**DOCUMENT TEXT:**

FastQuote Architecture

Overview

FastQuote is a low-latency trading application that demonstrates how to build high-performance services with Fabric3. It consists of a liquidity provider runtime that acts as the source of currency price feeds (a third-party bank or exchange) and a price engine run by a bank, FastQuote, that is responsible for subscribing to those feeds and margining prices. The margined prices are in turn published to FastQuote customers who trade currency. The following diagram illustrates the trading system setup: 

FastQuote demonstrates a number of key features:

  • High Performance Services: SOA is not just about HTTP and Web Services (WS-* or REST). Fabric3 integrates with a number of high-performance libraries including ZeroMQ, the LMAX DisruptorJava Chronicle, and Protocol Buffers.
  • Modularity: Build highly modular systems with zero impact on performance. Fabric3 can optimize cross-module service invocations to by-reference intra-VM calls. 
  • Non-Intrusive Middleware: Fabric3 takes advantage of a number of optimizations to avoid runtime overhead and excess garbage creation. For example, Fabric3 supports dynamic bytecode generation in place of JDK proxies so that service invocations and message publishing are done as fast as hand-written code with no object creation.
  • Simplicity: Fabric3 greatly simplifies event-sourced architectures by removing boilerplate and low-level API calls from application code.    

System Architecture

The Price Engine is the core of the FasQuote trading platform. It is best described as an event sourced architecture consisting of a number of modules that handle various pricing functions. The aggregation module receives incoming price streams from one or more liquidity providers. Aggregation passes price events to the pricing module, which is responsible for margining. The pricing module in turn calls the publishing module to distribute margined prices to FastQuote customers. The following diagram illustrates the Price Engine modules and services: 

It is important to note that the Price Engine is a single process and all business logic executes on one thread. Note only does this architecture make development simpler (testing and profiling can be performed against a single JVM), but it is also more performant than highly distributed systems. Collocating the subsystems removes the overhead of serialization and network hops. Running application logic on a single thread allows lock-free data structures that avoid contention, removes context-switching overhead, and provides CPU cache-friendly processing. This architecture is possible since bottlenecks are typically at the edges of the system and not in the application logic. That is, bottlenecks are commonly the result of reading and writing messages over a remote transport.

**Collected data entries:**

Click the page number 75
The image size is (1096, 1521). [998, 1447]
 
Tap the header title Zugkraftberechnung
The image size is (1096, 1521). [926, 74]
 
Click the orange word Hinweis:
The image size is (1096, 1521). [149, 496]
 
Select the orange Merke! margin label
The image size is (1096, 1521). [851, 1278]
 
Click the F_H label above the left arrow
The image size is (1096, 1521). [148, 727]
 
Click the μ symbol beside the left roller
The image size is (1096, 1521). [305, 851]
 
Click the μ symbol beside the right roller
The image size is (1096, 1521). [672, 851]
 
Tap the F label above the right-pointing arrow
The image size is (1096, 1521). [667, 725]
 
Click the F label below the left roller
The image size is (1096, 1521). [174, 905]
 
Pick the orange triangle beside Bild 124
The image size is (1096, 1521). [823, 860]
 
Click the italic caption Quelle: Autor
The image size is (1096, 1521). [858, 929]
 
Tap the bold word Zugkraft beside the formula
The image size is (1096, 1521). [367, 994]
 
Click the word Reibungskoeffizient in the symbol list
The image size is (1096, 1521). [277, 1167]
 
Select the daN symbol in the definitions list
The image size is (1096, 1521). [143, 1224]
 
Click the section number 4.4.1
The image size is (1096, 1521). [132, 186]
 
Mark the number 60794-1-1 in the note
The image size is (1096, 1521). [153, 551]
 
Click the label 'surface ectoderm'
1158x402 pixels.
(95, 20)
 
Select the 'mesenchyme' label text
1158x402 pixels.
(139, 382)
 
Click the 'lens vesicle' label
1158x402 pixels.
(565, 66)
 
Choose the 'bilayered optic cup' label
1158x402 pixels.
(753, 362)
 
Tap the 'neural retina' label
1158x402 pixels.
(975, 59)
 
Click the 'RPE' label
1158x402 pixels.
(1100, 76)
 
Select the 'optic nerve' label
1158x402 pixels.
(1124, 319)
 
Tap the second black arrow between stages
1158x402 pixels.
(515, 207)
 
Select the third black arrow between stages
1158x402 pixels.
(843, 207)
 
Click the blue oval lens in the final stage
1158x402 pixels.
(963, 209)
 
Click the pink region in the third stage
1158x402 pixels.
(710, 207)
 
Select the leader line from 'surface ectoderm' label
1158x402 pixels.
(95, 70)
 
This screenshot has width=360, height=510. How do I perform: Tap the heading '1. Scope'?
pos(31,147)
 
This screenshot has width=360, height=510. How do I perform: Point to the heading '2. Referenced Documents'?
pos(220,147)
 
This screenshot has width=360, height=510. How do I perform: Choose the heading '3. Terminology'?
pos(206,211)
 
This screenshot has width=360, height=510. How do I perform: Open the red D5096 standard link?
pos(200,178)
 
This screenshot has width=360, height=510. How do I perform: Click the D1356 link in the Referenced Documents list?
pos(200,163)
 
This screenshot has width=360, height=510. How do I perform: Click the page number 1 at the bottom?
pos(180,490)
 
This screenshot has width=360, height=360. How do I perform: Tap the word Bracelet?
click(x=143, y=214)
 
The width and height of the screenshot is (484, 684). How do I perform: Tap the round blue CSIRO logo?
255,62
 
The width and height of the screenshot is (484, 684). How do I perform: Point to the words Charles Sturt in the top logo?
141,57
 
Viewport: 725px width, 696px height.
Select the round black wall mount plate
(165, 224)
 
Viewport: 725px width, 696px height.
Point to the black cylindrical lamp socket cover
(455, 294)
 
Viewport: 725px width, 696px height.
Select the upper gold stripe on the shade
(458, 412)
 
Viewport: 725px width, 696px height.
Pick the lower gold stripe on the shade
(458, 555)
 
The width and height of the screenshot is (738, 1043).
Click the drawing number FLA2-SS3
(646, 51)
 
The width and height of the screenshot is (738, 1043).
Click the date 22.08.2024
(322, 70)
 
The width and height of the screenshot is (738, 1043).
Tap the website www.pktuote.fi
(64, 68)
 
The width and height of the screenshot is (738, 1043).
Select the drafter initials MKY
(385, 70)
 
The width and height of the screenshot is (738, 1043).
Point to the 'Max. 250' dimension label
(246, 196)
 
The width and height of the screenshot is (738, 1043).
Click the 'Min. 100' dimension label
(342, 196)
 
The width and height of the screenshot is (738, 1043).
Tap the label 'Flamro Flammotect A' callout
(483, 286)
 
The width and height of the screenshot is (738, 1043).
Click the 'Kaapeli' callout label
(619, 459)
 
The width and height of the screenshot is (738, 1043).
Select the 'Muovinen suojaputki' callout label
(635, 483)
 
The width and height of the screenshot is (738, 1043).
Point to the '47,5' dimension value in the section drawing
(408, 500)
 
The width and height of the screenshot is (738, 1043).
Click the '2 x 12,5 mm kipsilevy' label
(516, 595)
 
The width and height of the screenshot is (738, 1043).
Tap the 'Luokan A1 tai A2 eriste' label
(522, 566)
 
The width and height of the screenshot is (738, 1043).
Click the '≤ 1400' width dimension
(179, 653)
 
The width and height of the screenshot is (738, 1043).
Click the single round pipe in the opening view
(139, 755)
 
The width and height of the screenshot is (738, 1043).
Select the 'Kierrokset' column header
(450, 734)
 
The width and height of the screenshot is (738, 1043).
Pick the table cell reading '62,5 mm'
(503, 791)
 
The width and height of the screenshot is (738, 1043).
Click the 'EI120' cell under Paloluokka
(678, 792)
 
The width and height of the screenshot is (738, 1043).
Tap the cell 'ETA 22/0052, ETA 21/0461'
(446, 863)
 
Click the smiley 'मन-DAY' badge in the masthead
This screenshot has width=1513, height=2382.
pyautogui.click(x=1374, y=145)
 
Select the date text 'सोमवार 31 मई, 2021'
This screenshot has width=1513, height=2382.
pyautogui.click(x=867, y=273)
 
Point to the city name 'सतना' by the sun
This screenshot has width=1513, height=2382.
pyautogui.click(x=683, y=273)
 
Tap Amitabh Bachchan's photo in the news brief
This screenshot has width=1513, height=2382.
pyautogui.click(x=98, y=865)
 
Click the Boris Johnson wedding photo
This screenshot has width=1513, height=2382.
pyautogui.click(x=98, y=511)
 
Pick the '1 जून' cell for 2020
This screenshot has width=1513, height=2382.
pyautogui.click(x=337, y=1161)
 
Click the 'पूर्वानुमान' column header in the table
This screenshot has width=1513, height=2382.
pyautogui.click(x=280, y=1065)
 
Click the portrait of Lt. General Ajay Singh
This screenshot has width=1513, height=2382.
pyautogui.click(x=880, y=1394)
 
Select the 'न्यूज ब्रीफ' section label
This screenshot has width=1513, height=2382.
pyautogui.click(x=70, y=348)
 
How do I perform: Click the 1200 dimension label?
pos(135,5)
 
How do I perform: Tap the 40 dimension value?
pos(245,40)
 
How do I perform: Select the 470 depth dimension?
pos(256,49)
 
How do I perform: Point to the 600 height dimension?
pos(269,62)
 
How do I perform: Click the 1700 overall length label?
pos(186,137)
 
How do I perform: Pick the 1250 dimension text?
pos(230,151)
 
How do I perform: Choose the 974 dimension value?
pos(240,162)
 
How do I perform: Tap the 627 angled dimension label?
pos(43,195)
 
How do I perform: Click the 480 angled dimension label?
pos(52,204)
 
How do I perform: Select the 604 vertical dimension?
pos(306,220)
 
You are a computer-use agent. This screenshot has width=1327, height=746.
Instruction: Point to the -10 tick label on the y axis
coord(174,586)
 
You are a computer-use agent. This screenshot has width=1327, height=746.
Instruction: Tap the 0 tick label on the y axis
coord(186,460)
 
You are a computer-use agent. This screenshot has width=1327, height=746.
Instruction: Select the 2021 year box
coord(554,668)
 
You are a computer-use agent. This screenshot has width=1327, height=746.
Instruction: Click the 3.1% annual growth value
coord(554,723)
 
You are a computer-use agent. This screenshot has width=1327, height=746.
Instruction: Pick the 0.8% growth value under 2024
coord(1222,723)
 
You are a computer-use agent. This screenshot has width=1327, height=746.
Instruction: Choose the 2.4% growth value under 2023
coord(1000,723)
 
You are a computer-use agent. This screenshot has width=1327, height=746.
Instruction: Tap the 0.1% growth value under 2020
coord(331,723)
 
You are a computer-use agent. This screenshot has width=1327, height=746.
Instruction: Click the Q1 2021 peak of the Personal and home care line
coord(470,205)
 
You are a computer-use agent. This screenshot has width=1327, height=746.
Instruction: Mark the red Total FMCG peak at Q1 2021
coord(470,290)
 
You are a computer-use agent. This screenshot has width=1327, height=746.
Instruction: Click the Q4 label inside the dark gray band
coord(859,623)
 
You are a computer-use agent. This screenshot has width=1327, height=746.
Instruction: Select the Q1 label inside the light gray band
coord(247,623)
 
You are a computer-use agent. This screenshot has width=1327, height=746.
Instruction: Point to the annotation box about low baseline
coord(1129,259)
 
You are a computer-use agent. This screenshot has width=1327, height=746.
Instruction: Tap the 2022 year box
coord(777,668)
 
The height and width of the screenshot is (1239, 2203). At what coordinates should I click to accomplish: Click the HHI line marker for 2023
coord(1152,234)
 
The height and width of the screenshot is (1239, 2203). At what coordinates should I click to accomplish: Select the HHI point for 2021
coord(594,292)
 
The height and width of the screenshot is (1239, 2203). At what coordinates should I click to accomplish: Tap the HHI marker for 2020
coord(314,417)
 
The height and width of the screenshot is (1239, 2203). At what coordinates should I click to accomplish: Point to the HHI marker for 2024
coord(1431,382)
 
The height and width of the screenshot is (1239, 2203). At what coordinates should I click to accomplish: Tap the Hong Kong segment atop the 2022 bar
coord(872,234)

**TASK INSTRUCTIONS:**
According to the FastQuote architecture text, what does the aggregation module receive?

**YOUR RESPONSE:**
Incoming price streams from one or more liquidity providers.